The CBOE’s move with their new CBSX platform is its attempt to deal with its neighbor who happens to be the 800-pound gorilla. And rightly so. The business of trading beta (ETFs and derivatives) is sure to grow. Everyone from institutional investors who have internally managed asset allocation programs to hedge funds to Joe Average are fueling growth in this area.

But what we still haven’t seen is the mass stampede of global M&A activity within the exchange community. It has certainly started but I’m guessing that we’ll see some very large acquisitions that will create global trading behemoths.

I’m not sure what the catalyst will be though. The regulators can’t force the situation but I’m guessing they would like less exchanges to keep track of and build relationships with. Perhaps it will simply be market driven should this four year bull market drive on beyond the recent bumpiness. At some point in time, people plugged into the market (shareholder of an exchange would count) will want to sell out.
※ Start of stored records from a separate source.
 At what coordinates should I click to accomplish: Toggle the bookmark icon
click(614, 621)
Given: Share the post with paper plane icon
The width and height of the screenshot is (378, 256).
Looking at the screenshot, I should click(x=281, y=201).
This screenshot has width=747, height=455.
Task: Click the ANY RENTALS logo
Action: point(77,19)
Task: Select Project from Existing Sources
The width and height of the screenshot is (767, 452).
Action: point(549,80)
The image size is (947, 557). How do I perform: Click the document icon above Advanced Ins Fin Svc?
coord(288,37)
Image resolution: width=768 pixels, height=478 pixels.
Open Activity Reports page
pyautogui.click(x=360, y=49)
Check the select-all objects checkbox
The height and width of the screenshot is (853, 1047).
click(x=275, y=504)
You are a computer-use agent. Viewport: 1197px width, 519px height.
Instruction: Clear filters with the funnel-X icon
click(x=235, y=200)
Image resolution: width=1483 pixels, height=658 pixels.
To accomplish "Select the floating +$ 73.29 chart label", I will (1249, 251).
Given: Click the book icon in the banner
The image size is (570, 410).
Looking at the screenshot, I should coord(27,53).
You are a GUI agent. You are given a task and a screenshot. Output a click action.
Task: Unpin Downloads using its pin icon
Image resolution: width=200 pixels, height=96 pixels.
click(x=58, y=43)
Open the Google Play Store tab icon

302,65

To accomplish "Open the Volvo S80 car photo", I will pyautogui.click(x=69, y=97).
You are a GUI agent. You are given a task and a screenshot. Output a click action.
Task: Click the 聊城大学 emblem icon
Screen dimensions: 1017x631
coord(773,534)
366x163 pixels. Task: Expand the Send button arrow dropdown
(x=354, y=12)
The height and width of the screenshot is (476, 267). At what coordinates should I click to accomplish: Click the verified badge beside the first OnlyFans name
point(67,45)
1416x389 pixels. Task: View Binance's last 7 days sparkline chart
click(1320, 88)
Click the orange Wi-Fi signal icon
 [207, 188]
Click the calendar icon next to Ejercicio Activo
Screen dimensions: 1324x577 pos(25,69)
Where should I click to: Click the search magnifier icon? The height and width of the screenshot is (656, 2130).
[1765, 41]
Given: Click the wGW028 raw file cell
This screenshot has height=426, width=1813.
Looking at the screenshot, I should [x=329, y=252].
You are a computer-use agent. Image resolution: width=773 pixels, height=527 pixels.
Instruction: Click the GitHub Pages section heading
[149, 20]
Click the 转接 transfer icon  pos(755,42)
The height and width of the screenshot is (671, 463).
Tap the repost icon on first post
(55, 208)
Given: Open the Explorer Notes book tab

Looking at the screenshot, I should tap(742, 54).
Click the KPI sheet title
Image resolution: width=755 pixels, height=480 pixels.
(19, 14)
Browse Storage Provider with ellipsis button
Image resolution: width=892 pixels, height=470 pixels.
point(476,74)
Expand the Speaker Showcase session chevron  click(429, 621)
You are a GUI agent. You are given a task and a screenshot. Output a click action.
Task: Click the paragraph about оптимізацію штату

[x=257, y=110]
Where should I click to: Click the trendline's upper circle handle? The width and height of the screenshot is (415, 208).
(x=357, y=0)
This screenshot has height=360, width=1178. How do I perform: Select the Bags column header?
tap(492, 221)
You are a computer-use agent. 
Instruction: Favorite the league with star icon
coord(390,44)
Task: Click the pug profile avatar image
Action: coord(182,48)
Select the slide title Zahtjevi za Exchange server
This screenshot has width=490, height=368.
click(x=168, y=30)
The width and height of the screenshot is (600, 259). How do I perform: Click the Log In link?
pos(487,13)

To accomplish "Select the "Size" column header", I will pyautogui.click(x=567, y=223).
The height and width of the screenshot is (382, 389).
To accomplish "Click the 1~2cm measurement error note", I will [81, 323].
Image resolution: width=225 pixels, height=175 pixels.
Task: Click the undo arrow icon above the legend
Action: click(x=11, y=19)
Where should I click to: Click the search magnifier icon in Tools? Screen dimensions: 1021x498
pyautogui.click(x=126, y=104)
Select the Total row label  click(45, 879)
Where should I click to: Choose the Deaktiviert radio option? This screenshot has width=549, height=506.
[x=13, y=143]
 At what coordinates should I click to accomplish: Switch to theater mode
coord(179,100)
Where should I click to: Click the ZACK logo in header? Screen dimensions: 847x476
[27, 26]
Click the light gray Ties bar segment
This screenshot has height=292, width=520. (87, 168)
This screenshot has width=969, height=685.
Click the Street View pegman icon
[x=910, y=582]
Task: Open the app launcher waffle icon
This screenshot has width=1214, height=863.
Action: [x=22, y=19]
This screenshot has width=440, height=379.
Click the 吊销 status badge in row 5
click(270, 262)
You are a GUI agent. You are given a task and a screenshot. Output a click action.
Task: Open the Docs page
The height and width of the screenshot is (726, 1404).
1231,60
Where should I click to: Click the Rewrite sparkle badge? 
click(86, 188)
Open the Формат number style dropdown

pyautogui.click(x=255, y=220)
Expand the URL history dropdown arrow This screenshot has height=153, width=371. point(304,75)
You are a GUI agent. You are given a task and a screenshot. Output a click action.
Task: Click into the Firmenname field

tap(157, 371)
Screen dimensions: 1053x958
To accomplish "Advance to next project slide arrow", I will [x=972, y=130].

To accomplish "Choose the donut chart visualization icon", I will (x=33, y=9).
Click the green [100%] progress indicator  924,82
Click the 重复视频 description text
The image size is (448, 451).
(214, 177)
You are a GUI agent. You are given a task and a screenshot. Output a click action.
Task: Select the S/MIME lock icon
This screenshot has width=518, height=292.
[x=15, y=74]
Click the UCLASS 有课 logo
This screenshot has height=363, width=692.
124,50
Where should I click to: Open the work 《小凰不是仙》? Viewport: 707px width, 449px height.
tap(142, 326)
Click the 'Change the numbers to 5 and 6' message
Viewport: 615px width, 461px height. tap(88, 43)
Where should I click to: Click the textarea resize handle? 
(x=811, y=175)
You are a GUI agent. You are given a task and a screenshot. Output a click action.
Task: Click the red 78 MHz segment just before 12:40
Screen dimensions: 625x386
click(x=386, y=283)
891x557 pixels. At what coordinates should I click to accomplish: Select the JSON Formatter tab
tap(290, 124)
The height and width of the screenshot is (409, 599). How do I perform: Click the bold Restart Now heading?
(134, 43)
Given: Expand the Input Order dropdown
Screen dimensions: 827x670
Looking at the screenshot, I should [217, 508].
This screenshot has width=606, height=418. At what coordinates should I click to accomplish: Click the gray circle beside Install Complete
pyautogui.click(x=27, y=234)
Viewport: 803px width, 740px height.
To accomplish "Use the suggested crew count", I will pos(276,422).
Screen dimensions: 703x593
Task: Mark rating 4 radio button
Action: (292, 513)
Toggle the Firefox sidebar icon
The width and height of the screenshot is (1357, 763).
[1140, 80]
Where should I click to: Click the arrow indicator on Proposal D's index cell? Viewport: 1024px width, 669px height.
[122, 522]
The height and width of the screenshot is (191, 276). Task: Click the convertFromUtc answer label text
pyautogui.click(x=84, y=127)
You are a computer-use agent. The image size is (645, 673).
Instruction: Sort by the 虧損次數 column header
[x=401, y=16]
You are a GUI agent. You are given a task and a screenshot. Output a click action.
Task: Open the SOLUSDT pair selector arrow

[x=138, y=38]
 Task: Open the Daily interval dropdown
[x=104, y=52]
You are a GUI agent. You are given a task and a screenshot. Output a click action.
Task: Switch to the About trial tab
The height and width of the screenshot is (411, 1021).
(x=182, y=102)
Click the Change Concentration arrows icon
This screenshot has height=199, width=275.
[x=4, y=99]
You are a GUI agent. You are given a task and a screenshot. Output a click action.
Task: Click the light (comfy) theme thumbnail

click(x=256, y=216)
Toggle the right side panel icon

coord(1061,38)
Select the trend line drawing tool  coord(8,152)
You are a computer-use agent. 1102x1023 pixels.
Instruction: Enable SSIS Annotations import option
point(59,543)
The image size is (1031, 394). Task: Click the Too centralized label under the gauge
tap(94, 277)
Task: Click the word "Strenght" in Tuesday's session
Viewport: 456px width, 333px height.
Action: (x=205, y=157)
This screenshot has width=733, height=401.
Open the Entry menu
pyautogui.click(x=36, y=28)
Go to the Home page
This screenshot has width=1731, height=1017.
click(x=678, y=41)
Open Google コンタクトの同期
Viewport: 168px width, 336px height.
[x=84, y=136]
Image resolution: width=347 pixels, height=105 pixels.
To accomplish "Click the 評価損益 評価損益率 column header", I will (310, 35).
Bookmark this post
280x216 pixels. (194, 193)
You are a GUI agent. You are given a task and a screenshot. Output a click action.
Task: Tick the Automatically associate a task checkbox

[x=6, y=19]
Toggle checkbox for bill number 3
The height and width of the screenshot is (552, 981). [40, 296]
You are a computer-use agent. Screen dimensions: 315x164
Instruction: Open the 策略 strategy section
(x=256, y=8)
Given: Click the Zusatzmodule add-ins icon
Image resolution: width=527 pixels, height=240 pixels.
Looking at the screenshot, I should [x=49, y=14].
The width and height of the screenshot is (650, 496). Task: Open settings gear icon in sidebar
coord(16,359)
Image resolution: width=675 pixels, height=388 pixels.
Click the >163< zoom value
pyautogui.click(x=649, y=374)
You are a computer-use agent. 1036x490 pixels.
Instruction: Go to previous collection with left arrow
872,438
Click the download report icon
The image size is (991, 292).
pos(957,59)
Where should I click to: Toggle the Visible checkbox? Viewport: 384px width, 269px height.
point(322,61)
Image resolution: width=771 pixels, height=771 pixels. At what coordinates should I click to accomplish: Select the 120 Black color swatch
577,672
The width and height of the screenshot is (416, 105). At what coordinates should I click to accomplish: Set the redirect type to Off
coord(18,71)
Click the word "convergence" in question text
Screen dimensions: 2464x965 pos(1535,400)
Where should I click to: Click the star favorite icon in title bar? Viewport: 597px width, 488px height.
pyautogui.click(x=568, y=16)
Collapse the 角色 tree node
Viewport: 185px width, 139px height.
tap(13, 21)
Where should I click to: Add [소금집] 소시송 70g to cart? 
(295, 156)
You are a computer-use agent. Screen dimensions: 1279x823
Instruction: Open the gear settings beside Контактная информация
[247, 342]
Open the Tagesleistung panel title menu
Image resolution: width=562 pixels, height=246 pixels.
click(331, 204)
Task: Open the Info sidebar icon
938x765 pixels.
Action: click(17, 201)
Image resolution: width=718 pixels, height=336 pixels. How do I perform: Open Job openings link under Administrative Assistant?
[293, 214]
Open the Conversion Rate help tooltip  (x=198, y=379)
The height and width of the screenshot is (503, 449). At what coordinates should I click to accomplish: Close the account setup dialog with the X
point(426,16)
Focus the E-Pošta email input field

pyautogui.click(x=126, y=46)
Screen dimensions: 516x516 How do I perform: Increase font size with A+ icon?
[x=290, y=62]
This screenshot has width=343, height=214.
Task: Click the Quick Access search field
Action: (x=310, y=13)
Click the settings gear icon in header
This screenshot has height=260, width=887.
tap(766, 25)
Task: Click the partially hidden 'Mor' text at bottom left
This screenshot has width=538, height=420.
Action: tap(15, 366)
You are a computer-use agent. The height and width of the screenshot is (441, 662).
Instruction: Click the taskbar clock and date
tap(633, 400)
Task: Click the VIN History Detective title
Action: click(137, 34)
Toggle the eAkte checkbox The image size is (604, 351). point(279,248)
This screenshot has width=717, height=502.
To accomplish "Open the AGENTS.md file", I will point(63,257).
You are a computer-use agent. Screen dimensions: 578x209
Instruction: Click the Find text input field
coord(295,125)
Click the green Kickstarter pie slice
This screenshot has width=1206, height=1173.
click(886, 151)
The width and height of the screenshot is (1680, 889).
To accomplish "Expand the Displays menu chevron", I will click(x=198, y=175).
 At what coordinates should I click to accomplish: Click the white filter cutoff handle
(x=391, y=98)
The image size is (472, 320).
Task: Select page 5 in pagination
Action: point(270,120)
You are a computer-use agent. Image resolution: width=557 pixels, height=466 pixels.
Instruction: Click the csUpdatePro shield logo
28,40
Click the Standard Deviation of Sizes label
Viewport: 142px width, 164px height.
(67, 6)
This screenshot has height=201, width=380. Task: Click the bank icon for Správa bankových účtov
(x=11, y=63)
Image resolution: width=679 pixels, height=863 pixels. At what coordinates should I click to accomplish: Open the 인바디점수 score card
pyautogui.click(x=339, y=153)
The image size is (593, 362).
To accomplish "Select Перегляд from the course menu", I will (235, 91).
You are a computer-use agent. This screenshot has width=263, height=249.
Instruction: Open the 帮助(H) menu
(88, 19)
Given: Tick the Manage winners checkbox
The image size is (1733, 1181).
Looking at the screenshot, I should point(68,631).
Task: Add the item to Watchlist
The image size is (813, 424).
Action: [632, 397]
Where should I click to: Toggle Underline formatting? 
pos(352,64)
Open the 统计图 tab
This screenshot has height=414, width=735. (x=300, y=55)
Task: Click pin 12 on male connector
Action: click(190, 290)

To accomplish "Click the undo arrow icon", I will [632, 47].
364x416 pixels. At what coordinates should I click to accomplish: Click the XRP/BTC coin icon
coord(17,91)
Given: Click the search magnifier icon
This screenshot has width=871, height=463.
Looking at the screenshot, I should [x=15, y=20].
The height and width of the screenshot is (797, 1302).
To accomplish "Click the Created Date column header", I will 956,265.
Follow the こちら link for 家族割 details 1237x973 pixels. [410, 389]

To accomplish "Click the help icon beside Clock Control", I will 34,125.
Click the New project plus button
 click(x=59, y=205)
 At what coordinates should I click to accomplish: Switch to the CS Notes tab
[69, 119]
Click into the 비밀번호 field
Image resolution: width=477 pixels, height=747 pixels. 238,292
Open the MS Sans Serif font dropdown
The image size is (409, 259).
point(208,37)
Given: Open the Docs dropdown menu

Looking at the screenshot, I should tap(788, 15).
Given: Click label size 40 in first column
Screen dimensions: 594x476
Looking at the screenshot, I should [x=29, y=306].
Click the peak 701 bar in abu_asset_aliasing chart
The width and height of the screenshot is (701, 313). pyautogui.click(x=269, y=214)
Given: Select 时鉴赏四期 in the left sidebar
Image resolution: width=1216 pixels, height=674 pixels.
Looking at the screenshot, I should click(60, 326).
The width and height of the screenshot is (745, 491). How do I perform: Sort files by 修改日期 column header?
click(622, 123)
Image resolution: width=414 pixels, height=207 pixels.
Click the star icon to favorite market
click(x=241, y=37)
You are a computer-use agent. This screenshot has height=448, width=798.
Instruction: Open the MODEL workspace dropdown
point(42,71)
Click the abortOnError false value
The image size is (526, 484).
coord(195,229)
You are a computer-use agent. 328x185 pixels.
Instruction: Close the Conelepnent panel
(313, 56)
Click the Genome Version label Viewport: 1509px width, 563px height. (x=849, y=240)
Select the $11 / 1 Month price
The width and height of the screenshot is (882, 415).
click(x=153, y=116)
What’s my point? Bottom line is the world of trading beta will get cheaper even if we see consolidation in the global exchange community. The advances in technology are progressing exponentially and thank goodness when you consider the in-step increased trading volumes. Much older and more widely discussed than the recent “anti-ETF” rhetoric, the arguments made against derivatives will certainly increase as the derivatives market continue to expand and like ETFs, in an exponential manner.>

I won’t get into the debate of whether the derivatives market is the ticking time bomb and potential weapon of mass destruction. To me, it’s just another tool like a stock or ETF. If there are concerns, they’re probably regarding leverage. Why not just pear it down?

It’s like the incredible amount of repetitive news regarding the subprime mortgage market. Every 4 year old who is learning the lessons of money knows the deal. You want to lend money to someone who doesn’t really qualify for borrowing, there’s a decent chance they’re not going to pay you. Should there be any surprise if the subprime mortgage market blows up? Come on.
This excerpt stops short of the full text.